--- BEREITGESTELLTER AUSZUG ---
::::::
Aus München meldete sich schließlich ein Marcos-Besitzer, der ein Coupé mit dem gesuchten Dreilitermotor von Volvo besaß. Matthias erinnert sich: „Der Besitzer hatte von Technik nicht die geringste Ahnung. Anstatt beim Kaltstart den Choke zu benutzen, von dem er gar nichts wusste, sprühte er Startpilot in den Vergaser.“ Für den TVR-Mann war deshalb klar, er musste diesen Marcos kaufen und ihn damit aus diesen unkundigen Händen befreien. Der Zustand der Karosserie erforderte die Ausbesserung von diversen Rissen und eine komplette Neulackierung.

An seinen Engländern gibt's immer etwas zu verbessern

Derartige Spezialarbeiten überlässt England-Fan Matthias lieber einem Experten. Bei dieser Gelegenheit erhielt der Marcos das für den TVR mitgelieferte Faltschiebedach eingebaut. „Wegen der flacheren Windschutzscheibe wird es im Marcos noch etwas heißer als im TVR“, erläutert Glock den Umbau.

Fast alle Montagearbeiten am Chassis bis zum Motorausbau erledigt der TVR- und Marcos-Fahrer ansonsten in Eigenregie, fast immer unterstützt durch seine Ehefra Lifia. Und zu tun gibt es immer etwas – weniger Reparaturen, aber dafür „kleine Verbesserungen“. So ersetzen am großen Volvo-Sechszylinder drei Weber-Doppelvergaser die beiden serienmäßigen Stromberg-Gasfabriken. Ein ortsansässiger Spezialist lieferte dazu eine speziell für den Marcos konstruierte Ansaugbrücke.
::::::
--- ZU VERWENDENDE DATENSÄTZE ---
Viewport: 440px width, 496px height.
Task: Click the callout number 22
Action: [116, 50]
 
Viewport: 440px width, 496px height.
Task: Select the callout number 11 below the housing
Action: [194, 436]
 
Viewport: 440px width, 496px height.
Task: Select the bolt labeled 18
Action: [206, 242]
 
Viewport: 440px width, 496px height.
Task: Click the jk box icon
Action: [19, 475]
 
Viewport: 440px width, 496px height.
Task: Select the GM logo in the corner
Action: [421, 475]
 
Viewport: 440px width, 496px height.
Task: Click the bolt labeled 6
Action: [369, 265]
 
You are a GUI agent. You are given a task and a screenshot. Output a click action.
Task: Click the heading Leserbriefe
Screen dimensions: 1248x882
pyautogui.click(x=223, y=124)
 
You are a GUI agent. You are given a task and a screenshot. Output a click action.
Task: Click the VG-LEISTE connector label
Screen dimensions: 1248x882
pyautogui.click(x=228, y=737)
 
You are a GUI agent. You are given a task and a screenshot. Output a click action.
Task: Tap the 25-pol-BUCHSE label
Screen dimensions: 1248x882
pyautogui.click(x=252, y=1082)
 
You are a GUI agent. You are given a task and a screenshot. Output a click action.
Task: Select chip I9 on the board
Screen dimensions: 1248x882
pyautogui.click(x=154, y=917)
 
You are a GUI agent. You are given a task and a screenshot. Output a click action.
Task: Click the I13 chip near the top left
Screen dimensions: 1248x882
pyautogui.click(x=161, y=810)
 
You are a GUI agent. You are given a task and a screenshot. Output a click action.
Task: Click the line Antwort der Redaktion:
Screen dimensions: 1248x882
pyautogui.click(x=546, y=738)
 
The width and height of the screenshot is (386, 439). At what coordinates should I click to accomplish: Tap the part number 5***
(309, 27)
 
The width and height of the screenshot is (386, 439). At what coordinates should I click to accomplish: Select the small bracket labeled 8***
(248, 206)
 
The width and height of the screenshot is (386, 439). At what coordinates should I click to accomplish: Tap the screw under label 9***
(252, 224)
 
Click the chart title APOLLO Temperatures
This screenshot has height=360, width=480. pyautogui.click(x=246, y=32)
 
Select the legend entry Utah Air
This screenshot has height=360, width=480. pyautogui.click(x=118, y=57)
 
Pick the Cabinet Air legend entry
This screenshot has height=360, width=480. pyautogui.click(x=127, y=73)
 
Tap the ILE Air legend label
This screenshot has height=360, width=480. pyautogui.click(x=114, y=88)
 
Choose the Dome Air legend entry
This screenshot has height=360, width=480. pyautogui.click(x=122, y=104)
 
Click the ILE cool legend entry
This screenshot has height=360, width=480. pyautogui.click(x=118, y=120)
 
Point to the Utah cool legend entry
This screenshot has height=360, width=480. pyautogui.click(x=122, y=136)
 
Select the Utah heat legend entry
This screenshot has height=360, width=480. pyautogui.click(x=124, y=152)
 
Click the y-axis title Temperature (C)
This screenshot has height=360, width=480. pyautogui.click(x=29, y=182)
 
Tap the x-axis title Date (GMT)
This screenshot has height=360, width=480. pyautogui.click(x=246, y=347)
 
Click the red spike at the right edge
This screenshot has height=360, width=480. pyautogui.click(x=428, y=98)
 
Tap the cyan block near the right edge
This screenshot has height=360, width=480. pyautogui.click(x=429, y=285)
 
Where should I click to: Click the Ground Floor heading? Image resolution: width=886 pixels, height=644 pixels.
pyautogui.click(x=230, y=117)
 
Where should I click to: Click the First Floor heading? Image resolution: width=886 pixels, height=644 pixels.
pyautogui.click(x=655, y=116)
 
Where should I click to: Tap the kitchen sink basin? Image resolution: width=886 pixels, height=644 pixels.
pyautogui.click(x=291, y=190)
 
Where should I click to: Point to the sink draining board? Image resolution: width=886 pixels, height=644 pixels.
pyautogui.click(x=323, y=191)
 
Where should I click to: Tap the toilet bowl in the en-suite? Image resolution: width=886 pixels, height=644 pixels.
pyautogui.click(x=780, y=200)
::::::
--- AUFGABEN ---
1. Geben Sie den Auszug über den Marcos mit Volvo-Motor vollständig und unverändert wieder.
2. Bearbeiten Sie in den Datensätzen den Abschnitt von der Zeile mit „Select the Utah heat legend entry“ einschließlich bis zum Ende der Datensätze, indem Sie darin „pixels“ durch „px“ ersetzen. Alles Übrige bleibt unverändert, und ausgegeben wird nur dieser Abschnitt.

--- ERGEBNISSE DER ÜBUNG ---
1.
Aus München meldete sich schließlich ein Marcos-Besitzer, der ein Coupé mit dem gesuchten Dreilitermotor von Volvo besaß. Matthias erinnert sich: „Der Besitzer hatte von Technik nicht die geringste Ahnung. Anstatt beim Kaltstart den Choke zu benutzen, von dem er gar nichts wusste, sprühte er Startpilot in den Vergaser.“ Für den TVR-Mann war deshalb klar, er musste diesen Marcos kaufen und ihn damit aus diesen unkundigen Händen befreien. Der Zustand der Karosserie erforderte die Ausbesserung von diversen Rissen und eine komplette Neulackierung.

An seinen Engländern gibt's immer etwas zu verbessern

Derartige Spezialarbeiten überlässt England-Fan Matthias lieber einem Experten. Bei dieser Gelegenheit erhielt der Marcos das für den TVR mitgelieferte Faltschiebedach eingebaut. „Wegen der flacheren Windschutzscheibe wird es im Marcos noch etwas heißer als im TVR“, erläutert Glock den Umbau.

Fast alle Montagearbeiten am Chassis bis zum Motorausbau erledigt der TVR- und Marcos-Fahrer ansonsten in Eigenregie, fast immer unterstützt durch seine Ehefra Lifia. Und zu tun gibt es immer etwas – weniger Reparaturen, aber dafür „kleine Verbesserungen“. So ersetzen am großen Volvo-Sechszylinder drei Weber-Doppelvergaser die beiden serienmäßigen Stromberg-Gasfabriken. Ein ortsansässiger Spezialist lieferte dazu eine speziell für den Marcos konstruierte Ansaugbrücke.

2.
Select the Utah heat legend entry
This screenshot has height=360, width=480. pyautogui.click(x=124, y=152)
 
Click the y-axis title Temperature (C)
This screenshot has height=360, width=480. pyautogui.click(x=29, y=182)
 
Tap the x-axis title Date (GMT)
This screenshot has height=360, width=480. pyautogui.click(x=246, y=347)
 
Click the red spike at the right edge
This screenshot has height=360, width=480. pyautogui.click(x=428, y=98)
 
Tap the cyan block near the right edge
This screenshot has height=360, width=480. pyautogui.click(x=429, y=285)
 
Where should I click to: Click the Ground Floor heading? Image resolution: width=886 px, height=644 px.
pyautogui.click(x=230, y=117)
 
Where should I click to: Click the First Floor heading? Image resolution: width=886 px, height=644 px.
pyautogui.click(x=655, y=116)
 
Where should I click to: Tap the kitchen sink basin? Image resolution: width=886 px, height=644 px.
pyautogui.click(x=291, y=190)
 
Where should I click to: Point to the sink draining board? Image resolution: width=886 px, height=644 px.
pyautogui.click(x=323, y=191)
 
Where should I click to: Tap the toilet bowl in the en-suite? Image resolution: width=886 px, height=644 px.
pyautogui.click(x=780, y=200)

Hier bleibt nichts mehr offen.